Rev. Huntington founded the St. John's School, a military school, in 1869 in Manlius, New York, and was its president until his death in 1904. In the 1920s, St. John's became known as the renowned military school, The Manlius School, today integrated into the Manlius Pebble Hill School.

He had refused the bishopric of the Episcopal Diocese of Maine when, in 1868, he was elected to the Diocese of Central New York. He was consecrated on April 9, 1869, and thereafter lived in Syracuse, New York.
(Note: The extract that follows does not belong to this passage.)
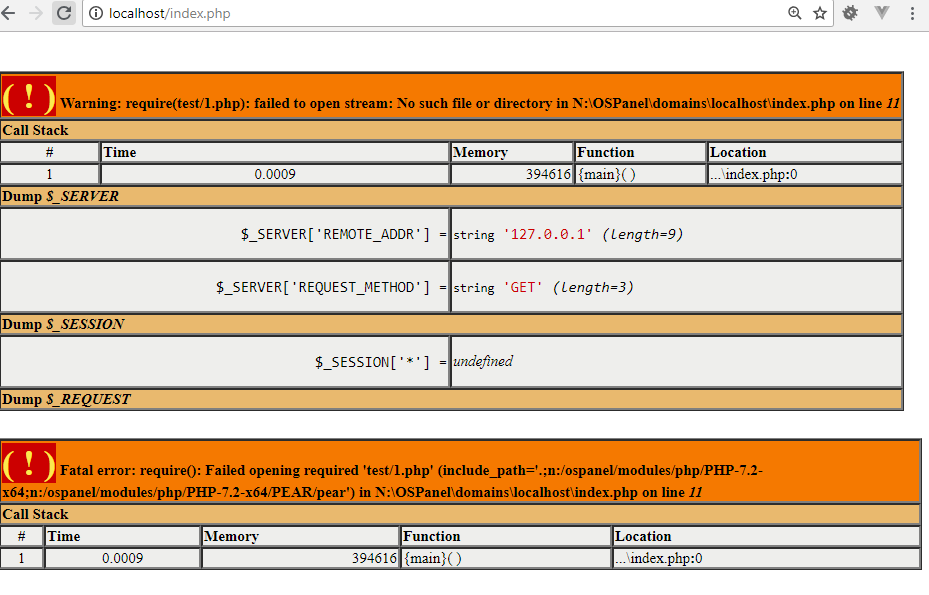This screenshot has height=595, width=929.
Task: Click the Dump $_SESSION section header
Action: coord(63,324)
He was the first president of the Church Association for the Advancement of the Interests of Labor.

===Consecrators===
- The Most Reverend Benjamin B. Smith
- The Right Reverend Manton Eastburn
- The Right Reverend Horatio Potter
N.B.: 93rd bishop consecrated in the Episcopal Church.

== End of life ==
Huntington remained throughout his life attached to the family's ancestral farm in Hadley, Massachusetts, in the 1860s purchasing his siblings' shares so that he could inherit the house. He continued to manage it as a working farm, and spent summers there throughout his life. Huntington died in Hadley on July 11, 1904, aged 85.

== Publications ==

His more important publications included:

- Lectures on Human Society (1860)
- Memorials of a Quiet Life (1874)
- The Golden Rule applied to Business and Social Conditions (1892)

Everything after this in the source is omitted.